What I mean to say is that once familiarized with, there is no re-jolt of sudden surprise, because the surprise or puncture that I am thinking of is itself the surprise at unfamiliar-things-being-noticed-and-thus-becoming-unfamiliar. And maybe that's when the architecture of habit comes in; after the initial jolt there is always this slow absorption, slow absorption, which is the default state because with most buildings there are not many punctures, not many surprises. Unlike art. Maybe this is simply because buildings buy into a history of solid buildings, whereas (Western) art's recent history, within the last 150 years, has reiterated a history of ruptures, of things-changing-now.

Serra or Matta-Clark or Turrell come into this in that they start with an architectural jolt, the initial surprise of a cutting-out-of, of the scale of panes of iron, of the non-graspable gestalt of a seemingly immaterial square in the ceiling. Travel is the other way around, the spectator moving through the medium than to have the medium be moved for the spectator, so to speak.

(And suddenly I have this image of the traveler always having to travel, always having to move in search of more ruptures, because having encountered an 'exotic' country and watching it become 'native' and 'home-like' is the simultaneous joy and sadness; because the celebration of vertiginous newness, of looking-at-something-that-is-different is exactly the reason for its disappearance, in that looking-at-something makes things not-so-new... And so maybe the traveler packs up his bags in search for the territory which, for the traveler, will be never-becoming-his, always-new-and-other.)

The second event of this phenomenological puncture is this bodily puncture: is this really happening to me? Maybe more aligned with crisis or rupture or change, this sensation follows the Kübler-Ross model of endurance: denial, anger, bargaining, depression, acceptance.. More than anything it's the initial taste of denial that is so horrifyingly vertiginous and life-changing that is so powerful. On a more lighter and smaler scale this puncture happens when one is dragged onstage to be part of the performance, perhaps, or something changes within the terms of the artwork/performance/fiction ("did that character really die?").

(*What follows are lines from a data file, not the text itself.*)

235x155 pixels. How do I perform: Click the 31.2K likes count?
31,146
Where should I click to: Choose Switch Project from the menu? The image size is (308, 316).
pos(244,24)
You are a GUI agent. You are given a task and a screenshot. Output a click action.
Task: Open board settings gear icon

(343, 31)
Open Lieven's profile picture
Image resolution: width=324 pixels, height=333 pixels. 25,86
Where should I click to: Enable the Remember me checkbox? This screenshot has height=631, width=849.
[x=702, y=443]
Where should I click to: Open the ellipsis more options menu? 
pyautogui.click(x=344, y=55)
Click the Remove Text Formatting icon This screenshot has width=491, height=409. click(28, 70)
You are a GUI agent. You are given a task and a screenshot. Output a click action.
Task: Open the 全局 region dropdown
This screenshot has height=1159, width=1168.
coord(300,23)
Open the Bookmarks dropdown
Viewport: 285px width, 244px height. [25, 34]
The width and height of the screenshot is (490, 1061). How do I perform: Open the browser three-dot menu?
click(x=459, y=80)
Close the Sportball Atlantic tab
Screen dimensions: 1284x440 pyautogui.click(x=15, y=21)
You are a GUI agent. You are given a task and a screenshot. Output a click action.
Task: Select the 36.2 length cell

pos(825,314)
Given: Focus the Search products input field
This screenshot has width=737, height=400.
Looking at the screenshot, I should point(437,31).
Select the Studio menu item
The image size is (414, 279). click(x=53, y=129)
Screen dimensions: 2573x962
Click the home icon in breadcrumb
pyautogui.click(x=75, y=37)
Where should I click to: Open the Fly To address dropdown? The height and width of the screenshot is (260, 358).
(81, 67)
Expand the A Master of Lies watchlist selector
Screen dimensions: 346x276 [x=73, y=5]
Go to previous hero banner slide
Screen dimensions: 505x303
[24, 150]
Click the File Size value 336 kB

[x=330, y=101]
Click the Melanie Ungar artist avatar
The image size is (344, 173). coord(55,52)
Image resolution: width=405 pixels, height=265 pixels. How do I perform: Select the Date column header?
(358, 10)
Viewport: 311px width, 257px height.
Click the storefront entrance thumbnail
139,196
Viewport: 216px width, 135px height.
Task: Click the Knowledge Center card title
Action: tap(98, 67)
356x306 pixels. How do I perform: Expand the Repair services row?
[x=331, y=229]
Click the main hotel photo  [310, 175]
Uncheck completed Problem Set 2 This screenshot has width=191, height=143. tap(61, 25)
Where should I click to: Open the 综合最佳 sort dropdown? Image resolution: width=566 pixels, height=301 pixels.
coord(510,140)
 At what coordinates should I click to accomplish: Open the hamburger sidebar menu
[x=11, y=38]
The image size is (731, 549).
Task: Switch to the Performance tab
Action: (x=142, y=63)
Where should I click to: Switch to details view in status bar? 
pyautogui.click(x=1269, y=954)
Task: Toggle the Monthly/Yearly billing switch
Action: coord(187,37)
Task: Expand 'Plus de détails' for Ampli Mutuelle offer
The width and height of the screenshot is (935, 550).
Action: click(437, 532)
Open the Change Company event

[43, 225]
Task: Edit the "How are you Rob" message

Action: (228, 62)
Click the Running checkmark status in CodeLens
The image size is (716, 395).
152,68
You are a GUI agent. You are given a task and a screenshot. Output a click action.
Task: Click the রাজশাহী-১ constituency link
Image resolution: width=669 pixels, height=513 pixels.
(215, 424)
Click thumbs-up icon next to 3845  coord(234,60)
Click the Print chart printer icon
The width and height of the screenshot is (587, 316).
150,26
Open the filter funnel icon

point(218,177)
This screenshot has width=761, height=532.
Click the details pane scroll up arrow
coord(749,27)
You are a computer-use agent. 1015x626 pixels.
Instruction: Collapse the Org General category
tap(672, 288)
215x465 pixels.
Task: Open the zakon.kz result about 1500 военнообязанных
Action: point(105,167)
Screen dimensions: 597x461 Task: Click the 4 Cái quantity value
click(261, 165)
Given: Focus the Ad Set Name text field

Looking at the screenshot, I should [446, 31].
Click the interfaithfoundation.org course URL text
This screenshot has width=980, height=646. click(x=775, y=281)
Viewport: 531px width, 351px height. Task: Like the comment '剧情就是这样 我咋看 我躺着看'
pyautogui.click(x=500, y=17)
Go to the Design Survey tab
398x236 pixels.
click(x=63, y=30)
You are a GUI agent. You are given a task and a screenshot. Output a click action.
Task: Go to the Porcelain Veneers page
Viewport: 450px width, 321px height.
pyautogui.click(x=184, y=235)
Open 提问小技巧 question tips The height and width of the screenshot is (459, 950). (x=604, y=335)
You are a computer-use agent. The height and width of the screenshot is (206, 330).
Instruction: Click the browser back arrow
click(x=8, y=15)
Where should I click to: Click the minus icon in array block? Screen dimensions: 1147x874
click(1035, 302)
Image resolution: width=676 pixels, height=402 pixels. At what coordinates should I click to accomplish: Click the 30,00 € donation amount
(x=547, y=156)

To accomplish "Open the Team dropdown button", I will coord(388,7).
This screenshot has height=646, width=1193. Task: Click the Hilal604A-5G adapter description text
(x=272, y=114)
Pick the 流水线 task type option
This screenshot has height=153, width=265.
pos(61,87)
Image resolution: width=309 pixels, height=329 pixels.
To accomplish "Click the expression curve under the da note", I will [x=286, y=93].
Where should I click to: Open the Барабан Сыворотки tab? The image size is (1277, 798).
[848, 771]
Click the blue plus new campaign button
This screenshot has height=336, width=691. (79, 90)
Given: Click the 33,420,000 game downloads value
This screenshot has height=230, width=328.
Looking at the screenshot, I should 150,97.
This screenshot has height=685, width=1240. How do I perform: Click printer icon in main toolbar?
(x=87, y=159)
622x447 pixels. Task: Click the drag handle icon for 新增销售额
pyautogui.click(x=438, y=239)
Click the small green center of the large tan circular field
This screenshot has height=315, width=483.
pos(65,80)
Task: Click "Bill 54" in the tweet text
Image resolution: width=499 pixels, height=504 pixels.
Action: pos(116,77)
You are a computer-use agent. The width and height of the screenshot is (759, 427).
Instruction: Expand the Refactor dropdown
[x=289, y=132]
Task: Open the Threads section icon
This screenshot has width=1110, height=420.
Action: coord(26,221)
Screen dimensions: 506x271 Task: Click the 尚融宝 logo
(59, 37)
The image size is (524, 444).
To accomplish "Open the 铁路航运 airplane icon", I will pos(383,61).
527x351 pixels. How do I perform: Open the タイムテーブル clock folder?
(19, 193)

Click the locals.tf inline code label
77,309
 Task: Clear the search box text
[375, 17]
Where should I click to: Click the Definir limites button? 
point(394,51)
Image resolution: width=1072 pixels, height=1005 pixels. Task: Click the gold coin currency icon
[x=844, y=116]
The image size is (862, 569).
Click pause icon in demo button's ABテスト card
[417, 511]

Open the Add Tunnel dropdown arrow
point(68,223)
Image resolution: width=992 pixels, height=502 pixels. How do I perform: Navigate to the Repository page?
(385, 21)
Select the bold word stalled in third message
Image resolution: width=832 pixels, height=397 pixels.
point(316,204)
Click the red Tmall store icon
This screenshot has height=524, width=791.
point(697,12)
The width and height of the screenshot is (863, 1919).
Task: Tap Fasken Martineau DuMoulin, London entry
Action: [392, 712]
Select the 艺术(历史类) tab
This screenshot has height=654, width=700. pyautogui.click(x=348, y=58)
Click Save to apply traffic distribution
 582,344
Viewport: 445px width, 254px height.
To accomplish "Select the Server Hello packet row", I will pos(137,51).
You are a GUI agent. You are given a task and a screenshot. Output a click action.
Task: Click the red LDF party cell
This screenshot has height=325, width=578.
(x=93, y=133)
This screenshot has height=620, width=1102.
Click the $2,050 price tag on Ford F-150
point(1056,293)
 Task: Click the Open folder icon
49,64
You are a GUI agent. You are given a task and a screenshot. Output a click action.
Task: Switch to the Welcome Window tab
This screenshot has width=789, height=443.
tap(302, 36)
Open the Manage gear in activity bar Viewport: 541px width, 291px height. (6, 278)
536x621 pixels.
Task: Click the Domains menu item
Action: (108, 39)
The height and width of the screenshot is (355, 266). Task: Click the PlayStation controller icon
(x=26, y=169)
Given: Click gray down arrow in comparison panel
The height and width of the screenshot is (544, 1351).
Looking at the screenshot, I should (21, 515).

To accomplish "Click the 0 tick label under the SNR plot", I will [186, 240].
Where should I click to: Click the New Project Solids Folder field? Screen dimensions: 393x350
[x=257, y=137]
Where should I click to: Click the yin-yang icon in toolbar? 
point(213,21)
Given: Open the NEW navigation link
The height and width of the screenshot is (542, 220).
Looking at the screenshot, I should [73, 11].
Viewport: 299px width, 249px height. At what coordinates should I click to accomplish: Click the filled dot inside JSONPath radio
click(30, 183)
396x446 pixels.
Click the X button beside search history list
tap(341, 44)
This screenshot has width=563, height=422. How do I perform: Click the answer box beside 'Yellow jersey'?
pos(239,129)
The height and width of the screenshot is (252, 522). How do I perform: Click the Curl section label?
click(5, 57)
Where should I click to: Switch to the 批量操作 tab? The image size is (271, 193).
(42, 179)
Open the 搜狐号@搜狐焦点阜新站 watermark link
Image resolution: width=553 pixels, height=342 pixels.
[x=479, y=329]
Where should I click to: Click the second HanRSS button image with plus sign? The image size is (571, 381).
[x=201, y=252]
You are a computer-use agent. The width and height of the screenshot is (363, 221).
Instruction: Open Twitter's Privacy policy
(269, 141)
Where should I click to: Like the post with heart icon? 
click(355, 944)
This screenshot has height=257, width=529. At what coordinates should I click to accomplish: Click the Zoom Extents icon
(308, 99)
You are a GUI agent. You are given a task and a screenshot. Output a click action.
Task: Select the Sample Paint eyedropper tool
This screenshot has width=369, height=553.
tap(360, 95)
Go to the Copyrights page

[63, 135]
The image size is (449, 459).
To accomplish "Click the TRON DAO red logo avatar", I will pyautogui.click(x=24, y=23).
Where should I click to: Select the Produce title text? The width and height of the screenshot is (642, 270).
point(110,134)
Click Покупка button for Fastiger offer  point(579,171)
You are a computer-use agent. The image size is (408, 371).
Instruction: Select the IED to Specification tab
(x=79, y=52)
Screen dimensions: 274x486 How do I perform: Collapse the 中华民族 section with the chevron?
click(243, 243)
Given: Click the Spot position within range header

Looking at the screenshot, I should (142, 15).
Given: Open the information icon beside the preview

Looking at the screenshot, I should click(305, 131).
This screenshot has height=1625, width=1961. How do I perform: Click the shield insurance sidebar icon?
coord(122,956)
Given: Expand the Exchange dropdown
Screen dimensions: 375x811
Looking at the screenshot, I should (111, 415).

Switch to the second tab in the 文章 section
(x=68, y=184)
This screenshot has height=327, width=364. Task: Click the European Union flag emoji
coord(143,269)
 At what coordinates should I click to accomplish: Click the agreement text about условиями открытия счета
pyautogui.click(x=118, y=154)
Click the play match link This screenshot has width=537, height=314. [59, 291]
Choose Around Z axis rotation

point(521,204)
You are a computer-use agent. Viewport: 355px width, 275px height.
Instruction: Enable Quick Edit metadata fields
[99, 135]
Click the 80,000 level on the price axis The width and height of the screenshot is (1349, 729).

Is this really happening?

As I was saying to this friend earlier: Relational aesthetic is oft-maligned as a gimmick, maybe, something that rides too heavily on the core idea or process. But really when it succeeds is when one doesn't perceive it as a tactic; there are boundaries that are broken or trespassed, like the crazy guy on the subway threatening you, or being swung at on the street, or almost being mugged, or being in a bike accident, where the question of denial of "is this happening to me?" is answered quickly with "yes, yes it is", and the other stages are activated into play. When I went to see Tino Sehgal's "Is This Progress" -- or rather, when I let this happen to me, it was one such moment when my expected boundaries were stretched. It has nothing to do with the expectation of how an artwork should or should not function and whether it should or should not include the audience in it. It has less to do with the surprise at the specific events that unfold, and more to do in that they unfold in the way that do. It has everything to do with the continued and controlled sensation (the word 'awe' comes to mind) of 'is this happening to me?' and the way in which the spiraling narrative up the stairs encouraged and induced this question in so many different ways, without lagging. Hence, the possibility of the piece being 'spoiled' by other viewers. Hence, the resistance against taking photographs.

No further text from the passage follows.